### [Written request]
List each line of the entries below that contains the string "will". Case must match.
════════════════════
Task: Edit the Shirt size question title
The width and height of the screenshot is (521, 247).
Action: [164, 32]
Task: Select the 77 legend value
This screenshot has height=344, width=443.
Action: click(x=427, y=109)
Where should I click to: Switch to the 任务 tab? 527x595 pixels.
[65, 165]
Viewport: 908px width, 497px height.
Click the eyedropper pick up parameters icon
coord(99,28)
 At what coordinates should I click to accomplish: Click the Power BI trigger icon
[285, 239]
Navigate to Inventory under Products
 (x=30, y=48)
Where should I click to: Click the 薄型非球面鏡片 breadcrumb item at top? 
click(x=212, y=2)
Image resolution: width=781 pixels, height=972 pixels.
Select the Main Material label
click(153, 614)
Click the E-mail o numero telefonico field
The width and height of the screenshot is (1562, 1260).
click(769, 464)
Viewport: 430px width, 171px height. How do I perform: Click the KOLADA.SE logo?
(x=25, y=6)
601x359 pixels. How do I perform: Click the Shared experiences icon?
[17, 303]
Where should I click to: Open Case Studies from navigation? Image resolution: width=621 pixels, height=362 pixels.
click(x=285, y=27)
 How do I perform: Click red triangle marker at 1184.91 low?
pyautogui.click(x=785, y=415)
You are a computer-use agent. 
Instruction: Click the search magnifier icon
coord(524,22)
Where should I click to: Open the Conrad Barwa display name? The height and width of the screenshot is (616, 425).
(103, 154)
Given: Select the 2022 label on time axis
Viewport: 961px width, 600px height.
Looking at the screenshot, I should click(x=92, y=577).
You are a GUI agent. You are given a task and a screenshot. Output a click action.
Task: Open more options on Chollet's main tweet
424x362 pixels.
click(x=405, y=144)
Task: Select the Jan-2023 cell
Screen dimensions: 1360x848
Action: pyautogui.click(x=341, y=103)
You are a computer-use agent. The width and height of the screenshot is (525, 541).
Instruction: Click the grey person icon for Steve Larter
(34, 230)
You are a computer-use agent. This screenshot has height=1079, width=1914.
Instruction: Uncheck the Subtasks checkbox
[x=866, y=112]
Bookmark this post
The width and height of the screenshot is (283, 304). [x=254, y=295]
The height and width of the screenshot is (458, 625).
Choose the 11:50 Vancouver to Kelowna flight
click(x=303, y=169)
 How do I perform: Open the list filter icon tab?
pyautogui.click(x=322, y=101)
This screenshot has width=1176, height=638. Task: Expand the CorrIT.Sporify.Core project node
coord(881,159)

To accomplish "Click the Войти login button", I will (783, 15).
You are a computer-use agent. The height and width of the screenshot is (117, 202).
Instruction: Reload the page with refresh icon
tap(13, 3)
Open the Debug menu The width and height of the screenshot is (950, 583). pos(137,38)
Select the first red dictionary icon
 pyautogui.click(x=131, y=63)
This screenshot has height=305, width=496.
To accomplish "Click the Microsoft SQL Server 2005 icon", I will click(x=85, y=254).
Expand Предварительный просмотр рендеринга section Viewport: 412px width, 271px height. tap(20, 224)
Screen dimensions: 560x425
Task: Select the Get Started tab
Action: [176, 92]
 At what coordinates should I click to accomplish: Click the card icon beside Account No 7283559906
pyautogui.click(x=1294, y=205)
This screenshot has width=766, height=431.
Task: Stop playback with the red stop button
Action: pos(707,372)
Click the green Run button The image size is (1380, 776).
════════════════════
### [Response below]
To accomplish "Click the Войти login button", I will (783, 15).
To accomplish "Click the Microsoft SQL Server 2005 icon", I will click(x=85, y=254).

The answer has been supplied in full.